By Annapolis Notebook
Sunday, September 9, 2007

A curious thing happened this year at the Maryland Republican Party booth at the State Fair: A GOP presidential straw poll was won by Ron Paul, the idiosyncratic congressman from Texas who is a fierce critic of the Iraq war.

Perhaps just as curious was the Maryland GOP's decision to trumpet the results in a news release last week with the headline: "Maryland GOP Presidential Straw Poll Is a Big Success; Grassroots Candidate Wins Surprise Upset."

According to the release, Paul received 263 votes, and former New York mayor Rudolph W. Giuliani (for whom Republican former governor Robert L. Ehrlich Jr. is toiling) was second with 220 votes. (Ehrlich received three write-in votes.) Former Tennessee senator Fred Thompson-- who had yet to declare his candidacy -- finished third with 188 votes. No other candidate cracked 100 votes.

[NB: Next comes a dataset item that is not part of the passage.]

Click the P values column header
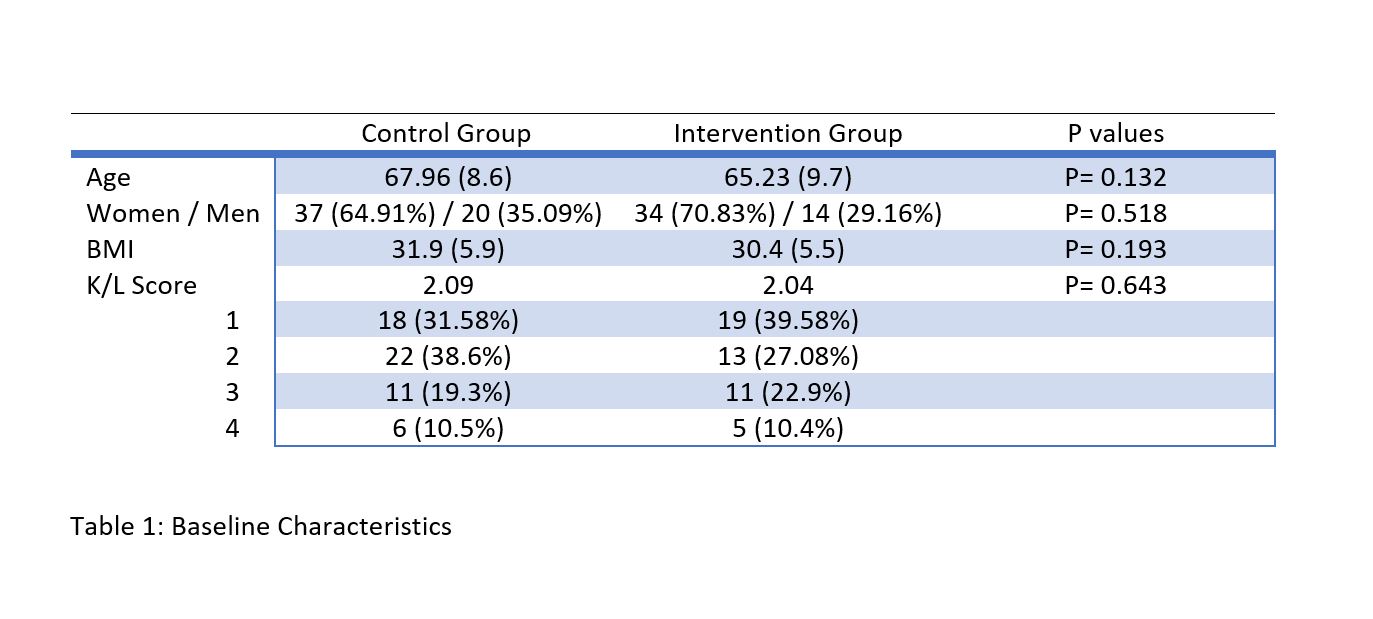The height and width of the screenshot is (619, 1373). point(1116,134)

All told, nearly 1,000 people cast ballots in the Maryland GOP's first-ever presidential straw poll at the fair. The party said the straw poll was open to everyone of voting age, regardless of party affiliation, who stopped by the GOP booth.

The campaigns of nine GOP presidential candidates were invited to have representatives at the booth. It turns out only Paul had someone there all 11 days, the party said.

"The final vote showing Ron Paul won is a lesson for all campaigns of how grass-roots politics can make all the difference," said Chris Cavey, first vice chairman of the Maryland Republican Party and co-chairman of the party's State Fair Planning Committee.

"The Paul campaign repeatedly e-mailed their base of support to turn out at the State Fair to cast a vote for Dr. Paul, and in doing so, demonstrated that a small, organized operation can beat the odds."

-- John Wagner

Senate Panel Approves Bill on Deceptive Campaign Tactics

A bill that would make misleading campaign tactics a federal crime cleared a hurdle in the U.S. Senate last week, cheering Maryland Democrats incensed over last year's GOP-distributed fliers suggesting that prominent state Democrats were supporting then-Lt. Gov. Michael S. Steele (R) for Senate.

The Deceptive Practices and Voter Intimidation Prevention Act passed the Senate Judiciary Committee on Thursday by a voice vote.